### Article:
For present purposes, the specific resistance is known for the core material, the ampere-turns is that
produced by the initial rotor current, the frequency is the initial frequency of the rotor current and the flux
density can be read off a curve supplied by the manufacturer of the core material for any given number of
ampere-turns. The value of a given by Dr Rosenburg is, for practical purposes, close enough to the definition
of penetrating depth given above but his formula is to be taken as a guide rather than a definition. If the
lamina is reduced to a rod of circular cross-section, the diameter of the rod will correspond to a lamina if said
diameter is V2 times said thickness, according to the discussion preceding Dr Rosenberg's equation (10).
The present inventors have also found that if the thickness of the lamina is made substantially within the range of from 2 to 4 times the penetration depth for a particular motor and the initial frequency of its rotor
current, the penetrating depth will increase as the rotor speeds up and the frequency of the induced current
therein reduces, and thus an automatic control characteristic is built into the device provided the penetration
depth can become larger than half the thickness of the lamina at some point in the starting up cycle of the
motor. By experiment, it has been found that the optimum is to make the lamina of a thickness substantially
in the range of from 2 to 4 times the flux penetration depth at the initial frequency, with a best value of
around 3 times the depth.
According to the invention there is provided a device for controlling the rotor current of a wound rotor
induction motor, comprising at least one coil linking a magnetic circuit a section of which comprises at least
one laminar portion having a thickness transverse to the magnetic flux path therein substantially in the range
of from two to four times the flux penetration depth therein at the frequency of, and at any point in the range
of sizes of, initial rotor current of motors the device is intended to control.
The device is intended to be used mainly as a starter but can have any of the other uses mentioned in the
background material recited above.
The optimum according to experiments is when said thickness is substantially three times said depth.
To accommodate different motors or starting conditions for different uses of the same motor, said coil
may be provided with at least one tap to connect part of the coil instead of the whole of the coil to the rotor.
To increase the efficiency of the device in terms of weight of copper in the coil, there is used a plurality of said portions arranged face to face and electrically insulated from each other throughout most of their adjacent surfaces. They may conveniently be welded together at the ends. Provided there is electrical insulation between them, they may be arranged in close juxtaposition, eg separated by a few thousandths of a centimetre. The usual form will be with at least one said portion in the form of a flat plate for convenience of manufacture, though there may be cases in which it is advantageous to have at least one said portion in the form of a tube. In one embodiment, a plurality of such tubes may be arranged alongside each other though electrically insulated from each other throughout most of their adjacent surfaces.In another embodiment, it may be advantageous to have a split tube, though the split again may be only of the order of a few thousandths of a centimetre wide and will- have electrical insulation substantially throughout the facing surfaces of the split. In a particular embodiment, there may be provided a plurality of such split tubes arranged one within another and electrically insulated from each other throughout most of their adjacent surfaces. Again, at least one of the portions may be subdivided into rods extending along the flux path and insulated from each other throughout most of their adjacent surfaces, which can apply to flat-plate shaped portions, eg producing a bundle of rods, orto tubular portions.

### Objectives:
• 1. Write out the stretch of the rotor-current passage from "For present purposes, the" through "Rosenberg's equation (10).".
• 2. List every quantity that the first sentence of the rotor-current passage names as known, or as readable from a curve, for present purposes.
• 3. Translate this sentence from the rotor-current passage into Spanish: "The optimum according to experiments is when said thickness is substantially three times said depth."

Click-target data
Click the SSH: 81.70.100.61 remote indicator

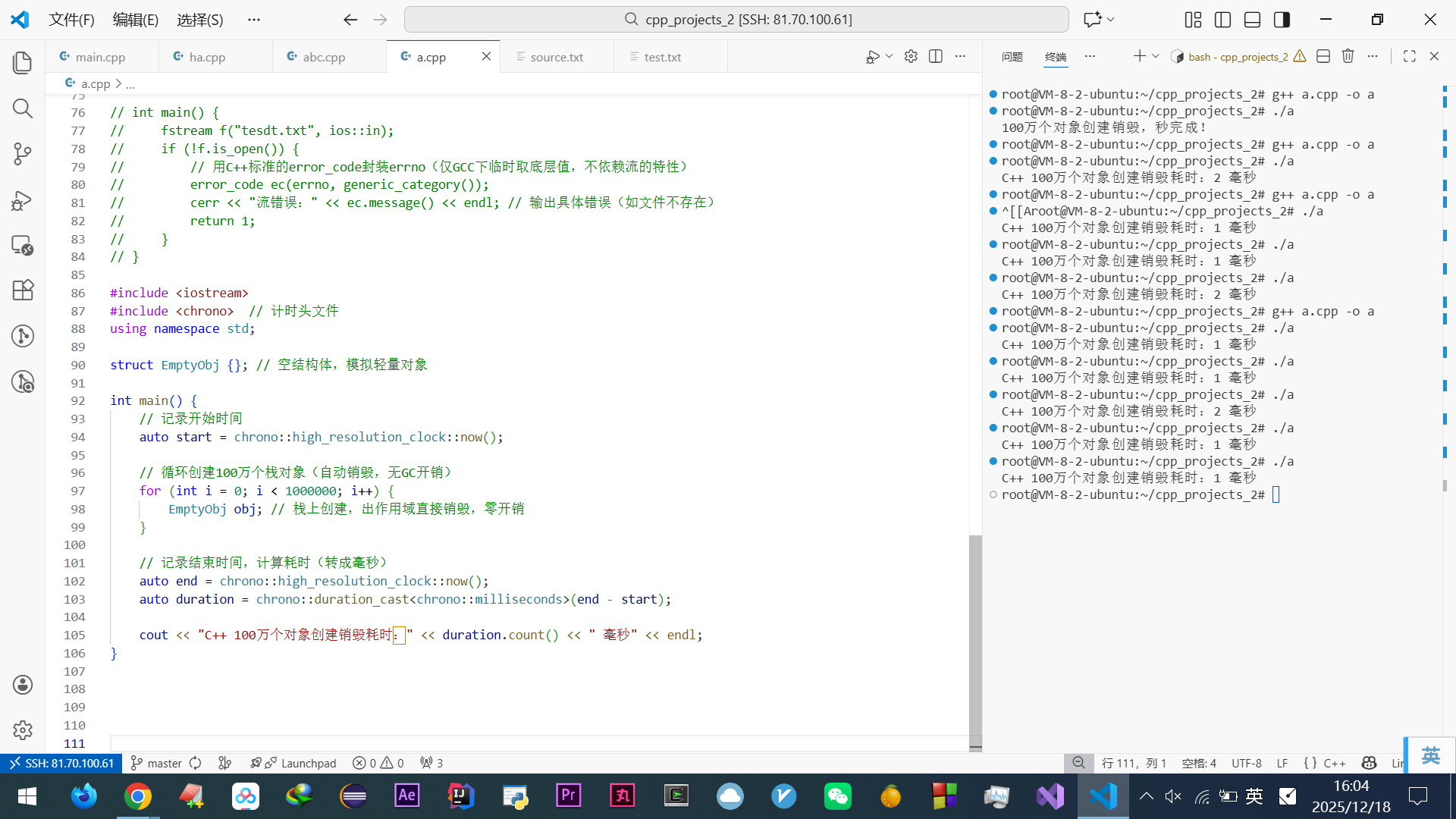coord(61,763)
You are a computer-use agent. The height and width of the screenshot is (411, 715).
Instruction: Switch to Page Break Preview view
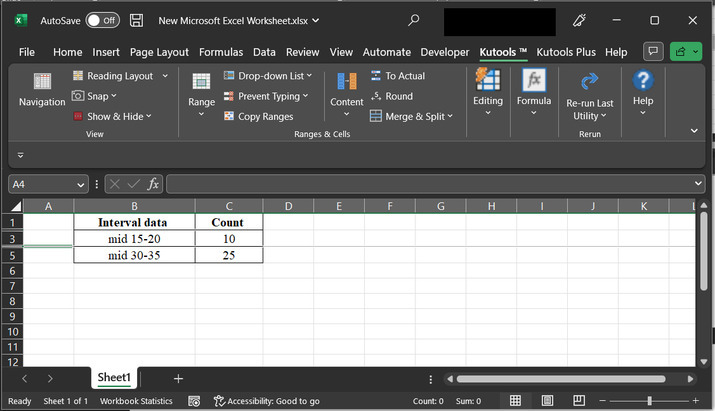[579, 401]
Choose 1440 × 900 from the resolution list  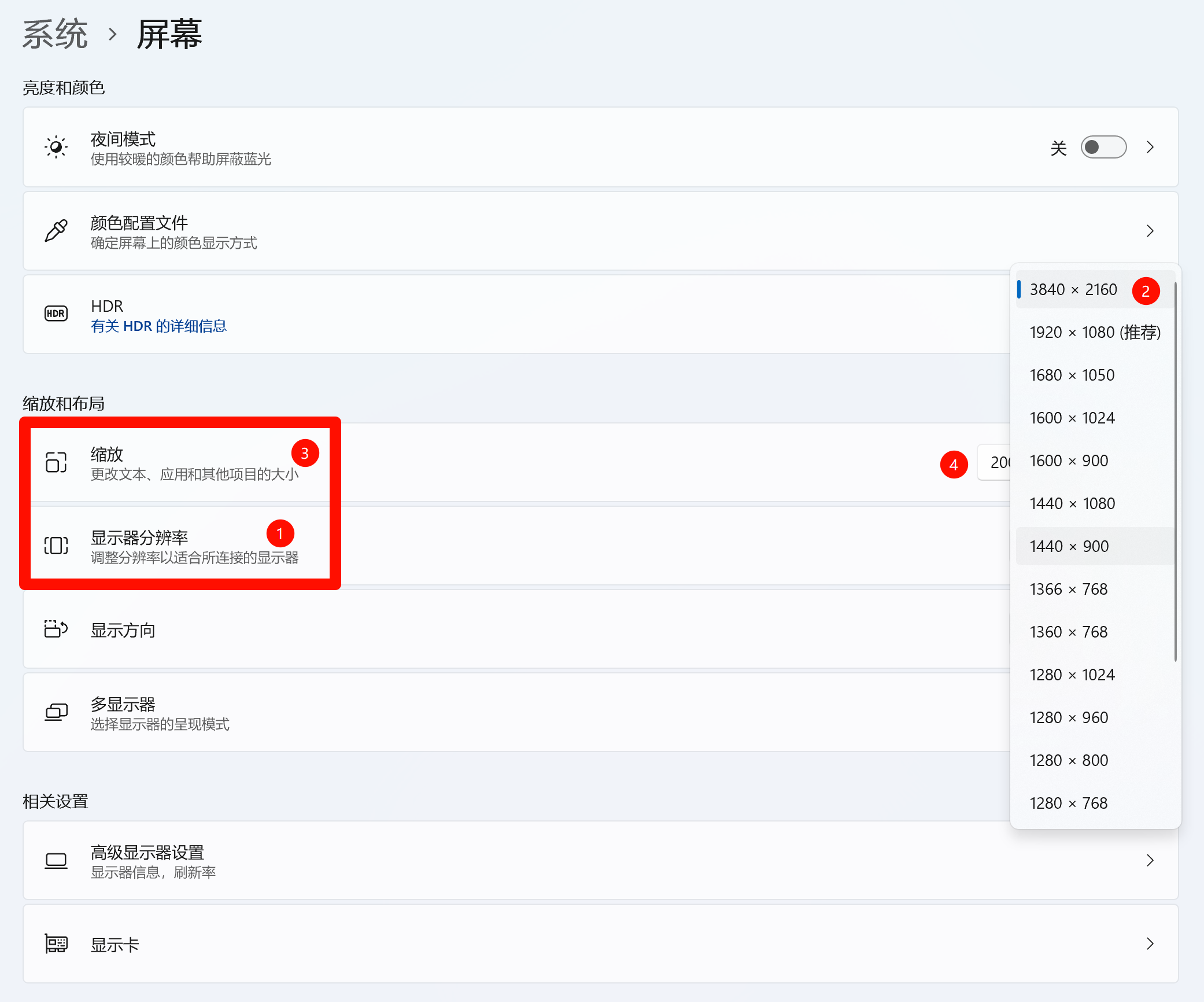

### Response list:
• 1.
For present purposes, the specific resistance is known for the core material, the ampere-turns is that
produced by the initial rotor current, the frequency is the initial frequency of the rotor current and the flux
density can be read off a curve supplied by the manufacturer of the core material for any given number of
ampere-turns. The value of a given by Dr Rosenburg is, for practical purposes, close enough to the definition
of penetrating depth given above but his formula is to be taken as a guide rather than a definition. If the
lamina is reduced to a rod of circular cross-section, the diameter of the rod will correspond to a lamina if said
diameter is V2 times said thickness, according to the discussion preceding Dr Rosenberg's equation (10).

• 2.
- the specific resistance of the core material
- the ampere-turns produced by the initial rotor current
- the frequency, which is the initial frequency of the rotor current
- the flux density, read off a curve supplied by the manufacturer of the core material

• 3. El óptimo, según los experimentos, se da cuando dicho espesor es sustancialmente tres veces dicha profundidad.